The new tests added by these commits cover each fix individually. Most useful new fixtures: tests/hermes_cli/test_kanban_dispatcher_resilience.py (corrupt-board latch behavior under transient EIO) and the WAL-skip probe tests in tests/test_hermes_state.py.

Production validation

These commits have been running on local/runtime of my fork against five gateway processes (default + writing + admin + coder + researcher) on a Linux LXC for one to seven days each, depending on the commit. The writing board sustains roughly 200-400 commits per hour under typical workloads, mostly from dispatcher tick + worker heartbeat + event log writes. EIO rate dropped from hundreds per day to single digits.

PR scope checklist

steveonjava and others added 8 commits May 26, 2026 15:18
…te + cell_size_check + synchronous=FULL)

Production corruption NousResearch#6 left b-tree pages with zeroed headers but intact old cell content — the Bug E pattern. This fix applies three pragma calls on every connect():

- synchronous=FULL (was NORMAL): closes the WAL-checkpoint reordering window where a crash between WAL commit and main-DB write leaves a partially-written b-tree page header. Cost is <1ms per commit on local SSD; negligible at kanban write volume.

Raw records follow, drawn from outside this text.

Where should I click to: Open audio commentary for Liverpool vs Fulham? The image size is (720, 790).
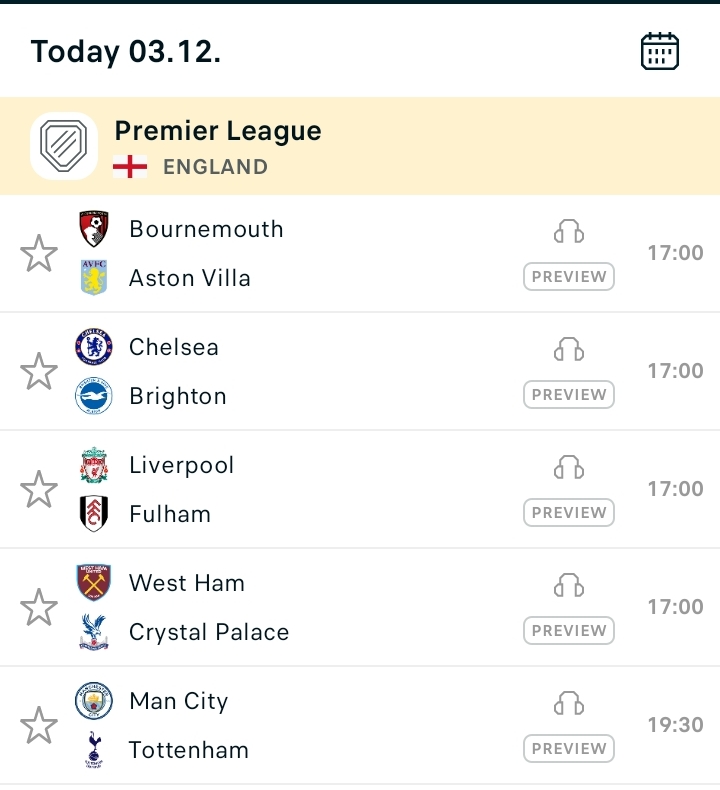pos(569,468)
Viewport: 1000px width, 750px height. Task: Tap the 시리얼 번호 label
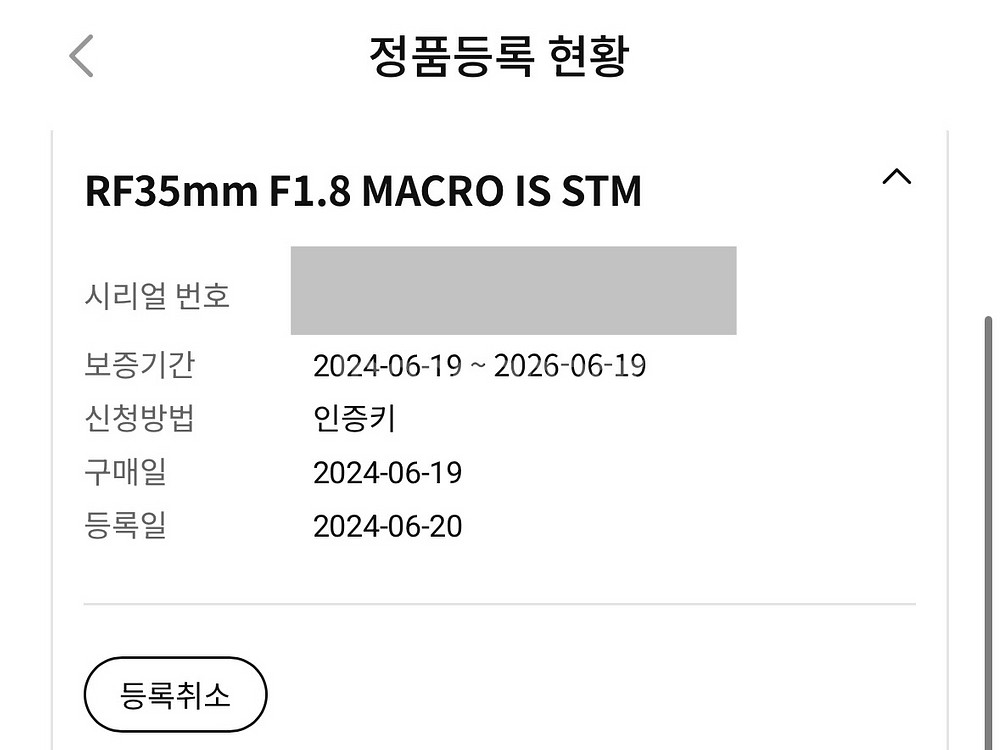[x=158, y=295]
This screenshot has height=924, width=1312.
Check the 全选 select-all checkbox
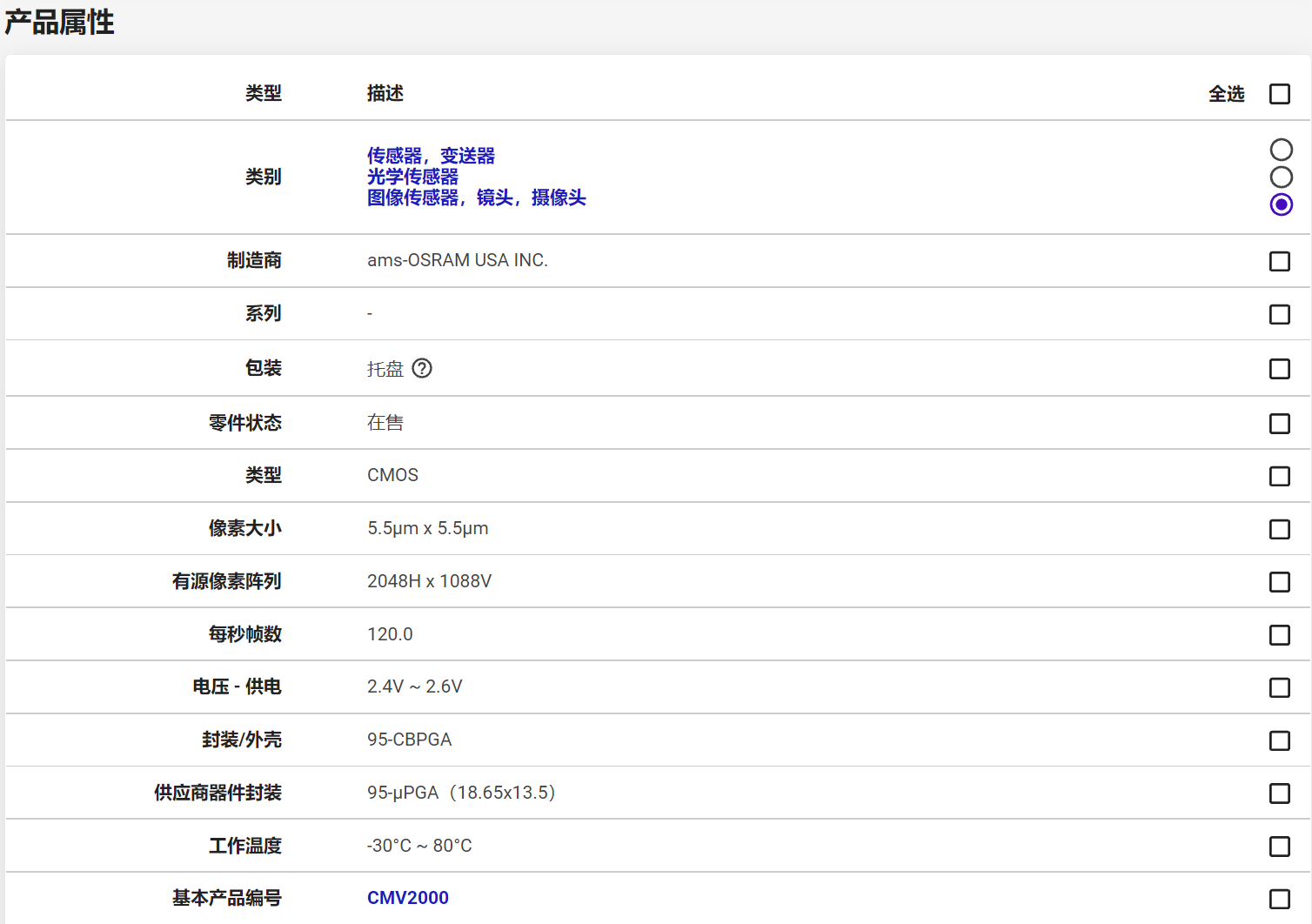click(1279, 94)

- secure_delete=ON: forces SQLite to zero freed page bytes on disk. If a torn write or hardware fault later corrupts a page, the underlying cell content is zero, so corruption is detectable and no stale rows can resurface as live data.

- cell_size_check=ON: adds a read-side guard so corrupt cells surface as errors at read time rather than as silent wrong-data returns.

All three are connection-scoped and re-applied on every connect(). secure_delete also writes a persistent flag into the DB header on the first call against a fresh DB, making the protection durable across processes for new DBs.

Tests added for all four required cases: each pragma active on a fresh connection, and all three re-applied after close+reopen. Also adds the required negative test (migration path does not reset pragmas).
apply_wal_with_fallback() treated "disk i/o error" as a permanent
WAL-incompatibility marker, identical to "locking protocol" (NFS) and
"not authorized" (FUSE). But EIO during PRAGMA journal_mode=WAL is
typically TRANSIENT — page-cache pressure, brief lock contention,
recoverable storage hiccups — not a permanent filesystem property.

Treating transient EIO as a permanent downgrade signal produces the
mixed-journal-mode-across-processes corruption pattern:

  1. Process A opens kanban.db, hits transient EIO on the WAL pragma,
     silently downgrades to journal_mode=DELETE.
  2. Process B (no EIO) opens the same file moments later and
     successfully sets journal_mode=WAL.
  3. A writes rollback-journal frames while B writes WAL frames. SQLite
     documents this as unsupported and corrupts the file:
     https://www.sqlite.org/wal.html ("all connections to the same
     database must use the same locking protocol").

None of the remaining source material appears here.